À tous ceux qui pensent que ces lieux exclusifs représentent un recul face au concept d’égalité, je vous demande :

  • Si le PDG de la compagnie à qui vous venez de faire un pitch vous invitait à dîner et que, face à votre refus, vous suggère d’oublier le contrat proposé, vers qui vous tourneriez-vous?
  • Reconnaissez-vous et pourriez-vous nommer les différences qui existent dans les traitements que subissent les hommes et les femmes dans votre lieu de travail?

3. Faire l’autruche ou se mettre à nu?

Je l’avoue. Il y a de ces lieux qui se disent féministes (surtout en ligne) qui m’aliènent complètement. Bon, mon créneau, c’est le développement professionnel, mais je lis parfois des blogues plus généralistes où il est question, entre autres, d’image de soi, du corps et d’hypersexualisation. Bien que je ne veuille pas entrer dans ce sujet par crainte de m’éparpiller, je remarque parfois que certaines de ces auteures aiment adopter ce que je considère être une victimisation narcissique dans laquelle leur expérience devient un lieu de sensationnalisme et de validation.

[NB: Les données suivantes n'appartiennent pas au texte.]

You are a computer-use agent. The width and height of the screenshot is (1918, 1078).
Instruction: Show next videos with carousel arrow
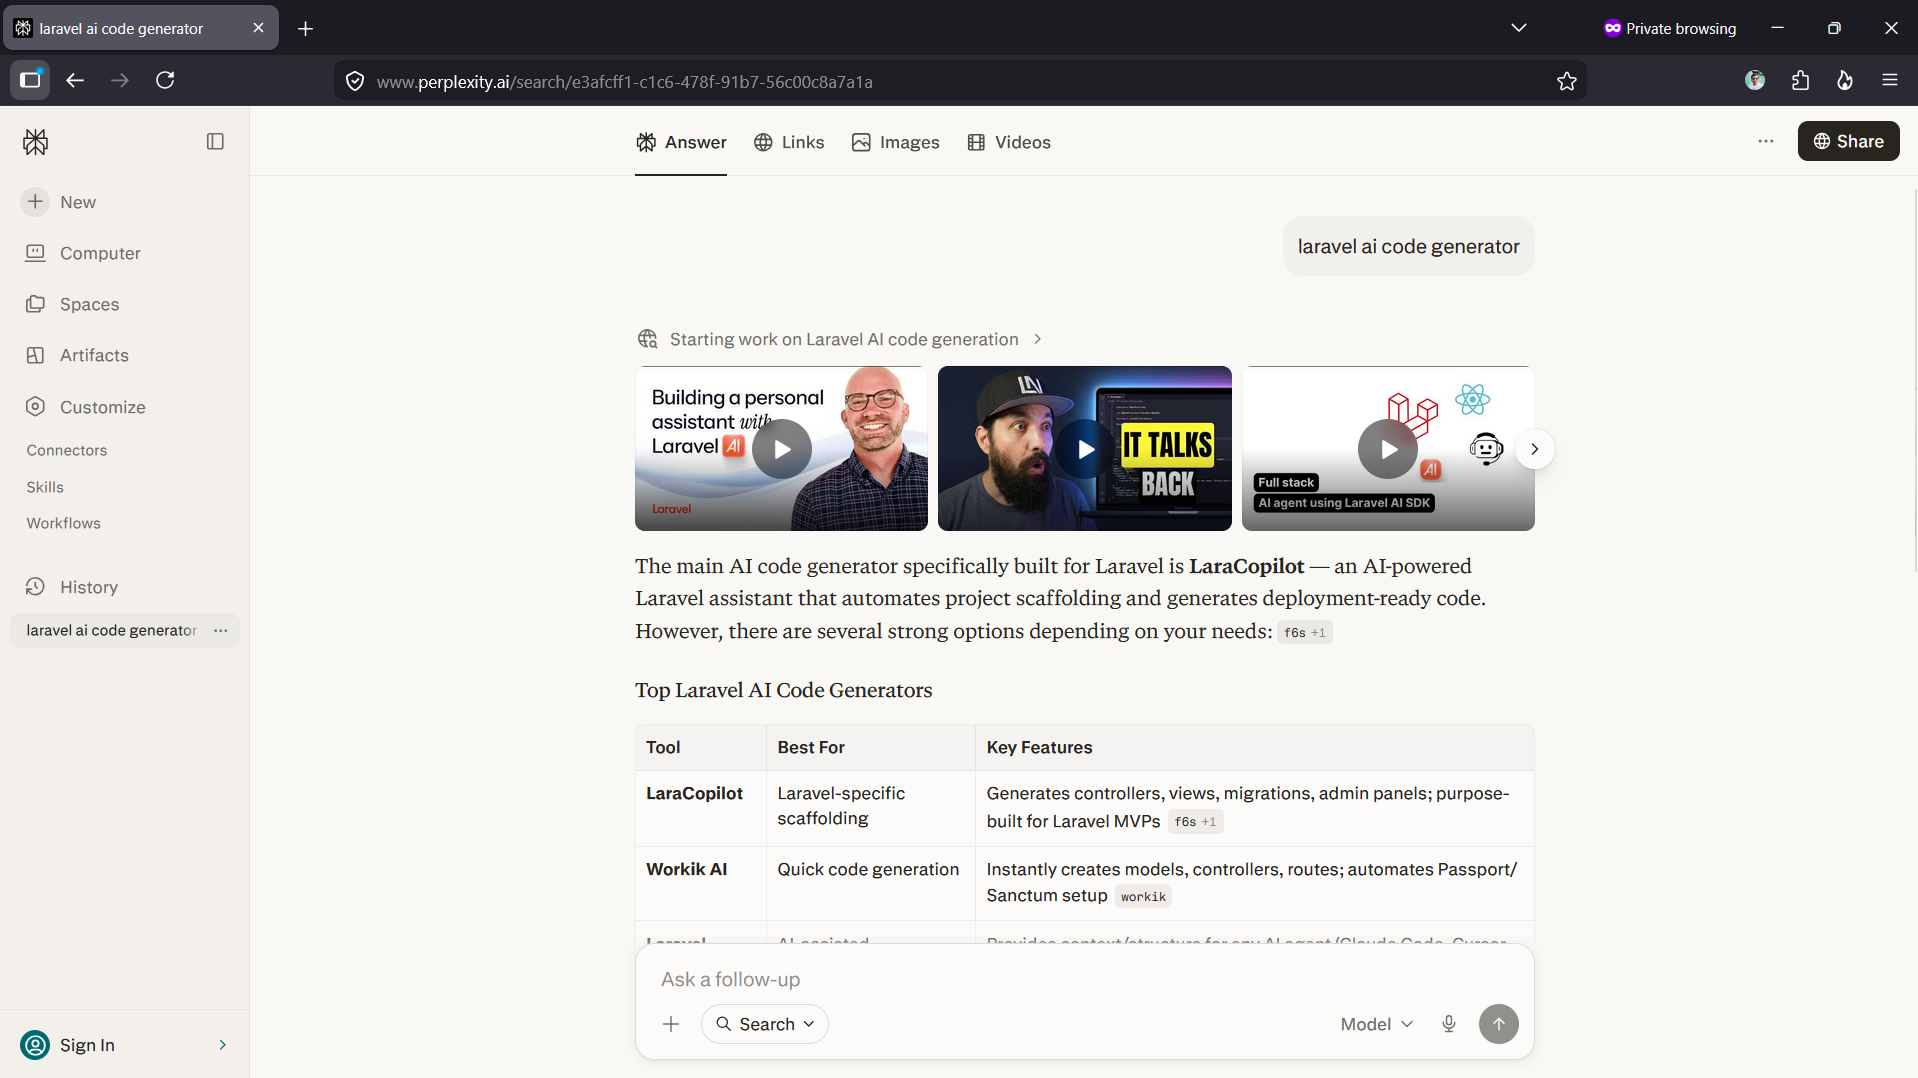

Un jeu de miroir sémantique

Certains discours féministes s’apparente à « un jeu de miroir qui se retourne sans cesse sur lui-même et qui résulte dans l’autosatisfaction et l’inertie. »

Commentaires négatifs, dépréciation de soi, insurrection démesurée face à certaines situations (souvent relativement mineures)… Oui, c’est une façon de dénoncer une situation et d’apprendre à vivre avec ses bêtes noires (souvent instiguées par le contexte social). Par contre, j’ai l’impression qu’il s’agit parfois d’un épandage de linge sale. Une psychothérapie de groupe qui ne fait parfois que ressasser les mêmes problématiques sous différents angles. Un jeu de miroir qui se retourne sans cesse sur lui-même et qui résulte dans l’autosatisfaction et l’inertie.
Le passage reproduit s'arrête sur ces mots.